On Monday in the Southern District of California, Agro Dynamics opposed a motion to dismiss filed by some of the defendants in a lawsuit where the company alleged that its hemp was illegally destroyed by the United States Drug Enforcement Administration (DEA) and other parties.
The motion to dismiss that Monday’s filing responded to was filed by the County of San Diego and individual defendants including a sergeant and detectives with the San Diego Sheriff’s Department. These defendants argued that the plaintiffs failed to state a claim in their first amended complaint. Specifically, the accompanying memorandum purported that the plaintiff did not allege a specific policy or practice as part of their claims or a direct claim for its allegations that the defendants violated the United States Constitution. These defendants also said that the county defendants are not liable for the state law claims.
In the present opposition, Agro Dynamics reiterated its claims that growing hemp is legal, both in the United States and in California, and that it was issued a permit from the defendants to grow the hemp. It claimed that the warrant for the seizure, and the raid of the hemp crop was unconstitutional and caused at least $3.4 million in losses to the plaintiffs. Specifically they said that the defendants exceeded the warrant by not notifying the plaintiff or testing the crop before it was destroyed.
The plaintiff purported that it was a “victim of the knowing and willful abuse of Government power,” since it was issued a license to grow the hemp and then had it destroyed by the DEA. “Plaintiff complied with the law. Defendants must do the same,” the opposition stated. Agro Dynamics said that it did state a claim under United States Code, California code, and for violations of the California Constitution.

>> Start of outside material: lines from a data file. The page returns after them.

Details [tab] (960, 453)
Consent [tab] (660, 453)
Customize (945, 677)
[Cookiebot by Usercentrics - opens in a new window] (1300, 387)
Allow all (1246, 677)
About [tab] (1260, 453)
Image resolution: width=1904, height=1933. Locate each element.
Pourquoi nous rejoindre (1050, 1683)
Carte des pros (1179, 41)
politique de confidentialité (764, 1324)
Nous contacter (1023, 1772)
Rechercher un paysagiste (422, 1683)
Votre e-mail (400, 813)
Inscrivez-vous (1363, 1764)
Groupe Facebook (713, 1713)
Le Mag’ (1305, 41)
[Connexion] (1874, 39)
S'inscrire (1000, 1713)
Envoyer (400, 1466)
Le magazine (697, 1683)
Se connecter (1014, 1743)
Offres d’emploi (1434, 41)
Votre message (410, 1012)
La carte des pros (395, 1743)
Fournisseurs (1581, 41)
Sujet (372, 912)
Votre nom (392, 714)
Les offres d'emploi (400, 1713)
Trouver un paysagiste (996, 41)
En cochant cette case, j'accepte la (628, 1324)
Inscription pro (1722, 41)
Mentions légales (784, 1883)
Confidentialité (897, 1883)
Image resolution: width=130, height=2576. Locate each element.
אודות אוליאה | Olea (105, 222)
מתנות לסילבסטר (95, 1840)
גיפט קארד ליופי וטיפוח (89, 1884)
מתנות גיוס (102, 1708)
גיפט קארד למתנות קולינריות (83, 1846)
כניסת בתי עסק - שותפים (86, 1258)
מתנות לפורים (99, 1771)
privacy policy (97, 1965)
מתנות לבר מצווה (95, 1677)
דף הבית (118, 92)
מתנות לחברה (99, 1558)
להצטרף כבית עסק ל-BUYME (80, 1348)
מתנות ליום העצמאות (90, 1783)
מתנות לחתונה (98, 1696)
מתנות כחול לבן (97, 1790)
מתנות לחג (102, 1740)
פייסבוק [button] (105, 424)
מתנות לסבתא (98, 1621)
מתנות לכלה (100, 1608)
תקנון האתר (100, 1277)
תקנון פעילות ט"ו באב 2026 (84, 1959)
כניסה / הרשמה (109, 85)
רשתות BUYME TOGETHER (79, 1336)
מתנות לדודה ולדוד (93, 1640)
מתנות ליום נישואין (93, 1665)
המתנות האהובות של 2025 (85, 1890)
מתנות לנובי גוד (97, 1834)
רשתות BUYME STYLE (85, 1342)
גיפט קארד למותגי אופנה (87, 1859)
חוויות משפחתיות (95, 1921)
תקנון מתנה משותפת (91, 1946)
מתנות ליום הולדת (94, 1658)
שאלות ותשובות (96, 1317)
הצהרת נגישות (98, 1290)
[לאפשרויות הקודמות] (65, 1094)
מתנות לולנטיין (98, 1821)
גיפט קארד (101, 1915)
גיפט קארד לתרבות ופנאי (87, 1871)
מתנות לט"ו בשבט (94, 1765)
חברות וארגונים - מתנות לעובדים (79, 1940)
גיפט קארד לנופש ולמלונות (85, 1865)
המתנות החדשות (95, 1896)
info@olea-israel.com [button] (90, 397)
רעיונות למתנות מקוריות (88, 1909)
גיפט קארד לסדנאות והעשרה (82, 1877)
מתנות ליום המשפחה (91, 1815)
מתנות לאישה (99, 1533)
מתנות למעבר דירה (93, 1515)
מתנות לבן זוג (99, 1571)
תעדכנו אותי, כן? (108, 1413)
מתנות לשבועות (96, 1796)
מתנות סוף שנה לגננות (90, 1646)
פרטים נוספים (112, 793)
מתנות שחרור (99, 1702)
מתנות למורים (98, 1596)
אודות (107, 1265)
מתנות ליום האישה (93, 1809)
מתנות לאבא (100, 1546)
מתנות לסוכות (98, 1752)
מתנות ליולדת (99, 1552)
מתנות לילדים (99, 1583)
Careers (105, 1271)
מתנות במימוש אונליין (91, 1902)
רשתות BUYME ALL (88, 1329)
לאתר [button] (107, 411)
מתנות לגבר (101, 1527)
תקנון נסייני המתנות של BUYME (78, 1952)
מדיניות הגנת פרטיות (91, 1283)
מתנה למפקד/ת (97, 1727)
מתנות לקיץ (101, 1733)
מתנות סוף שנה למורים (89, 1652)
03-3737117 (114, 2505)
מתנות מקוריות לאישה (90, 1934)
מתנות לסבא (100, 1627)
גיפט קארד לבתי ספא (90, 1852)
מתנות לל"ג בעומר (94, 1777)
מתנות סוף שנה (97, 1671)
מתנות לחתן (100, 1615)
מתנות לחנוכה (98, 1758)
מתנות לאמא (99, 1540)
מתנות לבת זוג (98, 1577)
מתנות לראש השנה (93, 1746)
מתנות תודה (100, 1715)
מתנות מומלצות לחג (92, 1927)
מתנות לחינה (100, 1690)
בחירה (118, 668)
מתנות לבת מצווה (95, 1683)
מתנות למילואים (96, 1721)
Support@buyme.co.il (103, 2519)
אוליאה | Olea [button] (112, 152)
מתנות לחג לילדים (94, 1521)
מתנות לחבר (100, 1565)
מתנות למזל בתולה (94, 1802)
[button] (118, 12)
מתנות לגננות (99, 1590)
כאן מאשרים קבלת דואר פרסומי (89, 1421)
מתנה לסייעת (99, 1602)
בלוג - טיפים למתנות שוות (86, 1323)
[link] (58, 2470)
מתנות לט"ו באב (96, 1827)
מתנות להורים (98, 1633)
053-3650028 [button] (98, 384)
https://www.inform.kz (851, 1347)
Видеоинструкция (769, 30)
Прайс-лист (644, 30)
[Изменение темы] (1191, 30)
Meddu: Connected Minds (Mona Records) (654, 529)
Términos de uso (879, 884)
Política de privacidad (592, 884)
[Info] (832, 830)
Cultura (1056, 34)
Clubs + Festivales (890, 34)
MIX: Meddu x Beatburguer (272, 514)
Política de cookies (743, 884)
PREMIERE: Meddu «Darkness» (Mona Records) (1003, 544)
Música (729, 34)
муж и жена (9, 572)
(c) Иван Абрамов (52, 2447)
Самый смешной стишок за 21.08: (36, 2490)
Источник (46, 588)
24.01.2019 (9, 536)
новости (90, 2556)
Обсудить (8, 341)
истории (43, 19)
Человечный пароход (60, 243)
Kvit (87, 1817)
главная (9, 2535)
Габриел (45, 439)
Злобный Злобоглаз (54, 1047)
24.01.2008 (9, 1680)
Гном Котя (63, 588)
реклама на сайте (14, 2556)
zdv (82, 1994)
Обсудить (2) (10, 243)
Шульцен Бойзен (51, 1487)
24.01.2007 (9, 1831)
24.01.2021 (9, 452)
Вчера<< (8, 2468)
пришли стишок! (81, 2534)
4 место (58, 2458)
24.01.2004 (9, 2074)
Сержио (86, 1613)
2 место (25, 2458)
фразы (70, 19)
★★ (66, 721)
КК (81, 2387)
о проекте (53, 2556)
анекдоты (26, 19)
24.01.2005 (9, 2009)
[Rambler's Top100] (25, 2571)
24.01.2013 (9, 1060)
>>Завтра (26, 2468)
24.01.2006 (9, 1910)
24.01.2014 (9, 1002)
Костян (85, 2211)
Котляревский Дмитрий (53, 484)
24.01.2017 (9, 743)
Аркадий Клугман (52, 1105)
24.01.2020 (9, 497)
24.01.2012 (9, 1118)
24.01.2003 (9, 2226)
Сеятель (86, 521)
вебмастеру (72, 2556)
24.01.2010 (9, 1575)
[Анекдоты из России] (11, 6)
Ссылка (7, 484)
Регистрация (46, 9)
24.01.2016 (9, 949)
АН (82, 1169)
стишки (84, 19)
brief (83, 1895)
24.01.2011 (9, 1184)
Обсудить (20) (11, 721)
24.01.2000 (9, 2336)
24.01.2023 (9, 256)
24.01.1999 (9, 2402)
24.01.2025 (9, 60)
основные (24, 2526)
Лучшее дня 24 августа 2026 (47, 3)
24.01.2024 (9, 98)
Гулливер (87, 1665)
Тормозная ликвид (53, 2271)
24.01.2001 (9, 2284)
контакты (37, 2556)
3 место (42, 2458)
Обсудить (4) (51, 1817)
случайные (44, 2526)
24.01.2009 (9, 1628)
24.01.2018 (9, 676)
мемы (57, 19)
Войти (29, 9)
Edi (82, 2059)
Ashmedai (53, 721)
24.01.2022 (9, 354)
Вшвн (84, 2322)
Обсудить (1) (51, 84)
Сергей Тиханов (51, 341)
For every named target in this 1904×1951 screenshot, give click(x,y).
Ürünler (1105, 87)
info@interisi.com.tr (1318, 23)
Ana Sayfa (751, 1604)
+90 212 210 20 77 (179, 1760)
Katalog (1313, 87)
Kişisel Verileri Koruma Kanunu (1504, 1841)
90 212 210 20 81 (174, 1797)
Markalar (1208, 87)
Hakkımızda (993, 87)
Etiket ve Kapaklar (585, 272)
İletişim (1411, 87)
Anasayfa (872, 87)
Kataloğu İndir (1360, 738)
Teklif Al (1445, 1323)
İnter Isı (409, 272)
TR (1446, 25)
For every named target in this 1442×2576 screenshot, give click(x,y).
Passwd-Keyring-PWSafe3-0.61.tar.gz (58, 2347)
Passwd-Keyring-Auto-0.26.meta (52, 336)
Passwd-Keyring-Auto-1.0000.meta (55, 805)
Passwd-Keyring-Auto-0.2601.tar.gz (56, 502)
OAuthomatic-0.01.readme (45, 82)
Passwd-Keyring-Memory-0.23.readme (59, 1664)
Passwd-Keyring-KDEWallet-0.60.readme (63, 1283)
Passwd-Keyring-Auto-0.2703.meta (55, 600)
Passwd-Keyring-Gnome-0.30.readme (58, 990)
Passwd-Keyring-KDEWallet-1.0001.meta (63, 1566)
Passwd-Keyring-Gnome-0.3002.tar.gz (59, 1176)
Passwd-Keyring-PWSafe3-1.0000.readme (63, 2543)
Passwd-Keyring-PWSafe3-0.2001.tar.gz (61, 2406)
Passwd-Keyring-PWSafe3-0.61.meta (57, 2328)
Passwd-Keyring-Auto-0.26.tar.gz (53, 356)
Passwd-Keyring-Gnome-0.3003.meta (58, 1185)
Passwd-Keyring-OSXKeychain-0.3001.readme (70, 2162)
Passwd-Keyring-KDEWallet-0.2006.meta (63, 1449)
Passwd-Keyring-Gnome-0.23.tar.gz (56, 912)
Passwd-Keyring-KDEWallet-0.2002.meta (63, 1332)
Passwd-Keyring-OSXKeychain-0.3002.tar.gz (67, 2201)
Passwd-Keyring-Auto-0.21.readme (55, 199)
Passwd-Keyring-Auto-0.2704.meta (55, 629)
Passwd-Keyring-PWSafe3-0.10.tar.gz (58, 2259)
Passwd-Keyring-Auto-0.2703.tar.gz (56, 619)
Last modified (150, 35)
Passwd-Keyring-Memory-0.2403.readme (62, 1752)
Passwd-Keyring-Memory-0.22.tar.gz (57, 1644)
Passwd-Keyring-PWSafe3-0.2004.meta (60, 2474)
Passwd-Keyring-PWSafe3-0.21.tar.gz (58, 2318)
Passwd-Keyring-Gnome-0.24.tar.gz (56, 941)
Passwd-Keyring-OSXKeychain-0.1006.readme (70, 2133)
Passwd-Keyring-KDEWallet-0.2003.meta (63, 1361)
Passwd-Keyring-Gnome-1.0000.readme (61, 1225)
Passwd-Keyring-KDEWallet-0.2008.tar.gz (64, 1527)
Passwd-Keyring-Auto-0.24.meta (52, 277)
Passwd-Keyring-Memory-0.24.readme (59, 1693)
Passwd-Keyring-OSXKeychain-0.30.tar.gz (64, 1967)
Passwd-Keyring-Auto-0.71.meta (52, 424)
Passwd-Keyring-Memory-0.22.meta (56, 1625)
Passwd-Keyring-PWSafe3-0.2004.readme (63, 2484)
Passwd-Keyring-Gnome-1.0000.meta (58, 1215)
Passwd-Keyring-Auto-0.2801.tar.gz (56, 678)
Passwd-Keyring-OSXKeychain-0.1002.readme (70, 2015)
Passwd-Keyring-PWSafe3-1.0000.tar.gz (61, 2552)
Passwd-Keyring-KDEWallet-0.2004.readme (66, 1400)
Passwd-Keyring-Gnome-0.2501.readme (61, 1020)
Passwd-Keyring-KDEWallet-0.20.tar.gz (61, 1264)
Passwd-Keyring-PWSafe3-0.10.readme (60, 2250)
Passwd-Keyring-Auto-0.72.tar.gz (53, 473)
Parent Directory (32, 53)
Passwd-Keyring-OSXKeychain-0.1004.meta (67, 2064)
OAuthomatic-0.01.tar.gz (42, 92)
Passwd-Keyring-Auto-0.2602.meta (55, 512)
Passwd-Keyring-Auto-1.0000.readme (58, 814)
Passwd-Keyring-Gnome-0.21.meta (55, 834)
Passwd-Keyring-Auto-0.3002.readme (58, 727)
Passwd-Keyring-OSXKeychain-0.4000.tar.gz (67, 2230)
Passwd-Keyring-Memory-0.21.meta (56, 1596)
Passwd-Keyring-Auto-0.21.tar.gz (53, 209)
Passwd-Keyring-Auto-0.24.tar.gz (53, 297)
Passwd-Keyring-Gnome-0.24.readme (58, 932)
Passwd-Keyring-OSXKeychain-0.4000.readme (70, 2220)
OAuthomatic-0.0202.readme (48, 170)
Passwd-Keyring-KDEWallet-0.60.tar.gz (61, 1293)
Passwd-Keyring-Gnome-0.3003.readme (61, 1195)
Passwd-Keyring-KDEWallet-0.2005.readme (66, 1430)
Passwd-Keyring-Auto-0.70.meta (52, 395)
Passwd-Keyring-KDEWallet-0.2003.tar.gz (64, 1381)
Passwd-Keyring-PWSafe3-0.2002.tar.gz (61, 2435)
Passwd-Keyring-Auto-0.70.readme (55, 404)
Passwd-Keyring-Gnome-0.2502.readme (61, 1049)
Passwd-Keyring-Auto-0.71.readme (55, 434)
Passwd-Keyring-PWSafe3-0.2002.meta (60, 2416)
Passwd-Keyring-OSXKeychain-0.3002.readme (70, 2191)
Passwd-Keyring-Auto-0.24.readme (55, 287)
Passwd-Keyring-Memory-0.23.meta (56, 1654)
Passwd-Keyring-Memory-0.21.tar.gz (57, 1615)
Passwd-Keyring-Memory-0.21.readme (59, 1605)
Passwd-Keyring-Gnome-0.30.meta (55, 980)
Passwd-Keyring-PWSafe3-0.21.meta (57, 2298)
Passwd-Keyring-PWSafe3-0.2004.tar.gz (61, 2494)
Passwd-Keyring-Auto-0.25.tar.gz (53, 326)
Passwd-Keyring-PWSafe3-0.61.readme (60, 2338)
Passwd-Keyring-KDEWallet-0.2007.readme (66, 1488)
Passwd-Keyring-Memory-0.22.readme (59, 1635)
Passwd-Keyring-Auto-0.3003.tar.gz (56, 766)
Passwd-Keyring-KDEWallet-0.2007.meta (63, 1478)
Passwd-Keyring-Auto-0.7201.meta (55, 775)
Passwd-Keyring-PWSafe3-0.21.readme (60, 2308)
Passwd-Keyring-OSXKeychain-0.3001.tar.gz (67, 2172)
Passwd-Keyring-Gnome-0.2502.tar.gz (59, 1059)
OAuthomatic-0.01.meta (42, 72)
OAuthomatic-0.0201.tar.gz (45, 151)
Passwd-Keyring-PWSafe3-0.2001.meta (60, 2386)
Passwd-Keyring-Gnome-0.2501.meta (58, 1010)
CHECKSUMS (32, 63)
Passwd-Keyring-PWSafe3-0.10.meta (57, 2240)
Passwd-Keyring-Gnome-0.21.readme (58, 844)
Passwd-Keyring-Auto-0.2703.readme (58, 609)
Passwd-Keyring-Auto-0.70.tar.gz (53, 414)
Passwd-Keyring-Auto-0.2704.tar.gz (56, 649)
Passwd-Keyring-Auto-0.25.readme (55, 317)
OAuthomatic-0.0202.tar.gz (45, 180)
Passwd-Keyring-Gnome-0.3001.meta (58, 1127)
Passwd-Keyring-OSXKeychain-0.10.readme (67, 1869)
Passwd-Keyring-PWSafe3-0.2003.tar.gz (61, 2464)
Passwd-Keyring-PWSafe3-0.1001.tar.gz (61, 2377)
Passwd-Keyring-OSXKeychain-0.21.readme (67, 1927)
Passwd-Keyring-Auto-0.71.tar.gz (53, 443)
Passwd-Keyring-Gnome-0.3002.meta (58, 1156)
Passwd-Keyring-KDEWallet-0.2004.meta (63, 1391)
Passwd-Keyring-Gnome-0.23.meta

The opposition also purported that the defendants are not immune under the Constitution for their violations, and that qualified immunity would only apply if the violations could have “reasonably have been thought consistent with the rights they are alleged to have violated.” They claim the defendants’ arguments did not support this standard. Agro Dynamics said that if a motion to dismiss is granted, it should have permission to amend its complaint to fix any deficiencies in claims which led to the dismissal.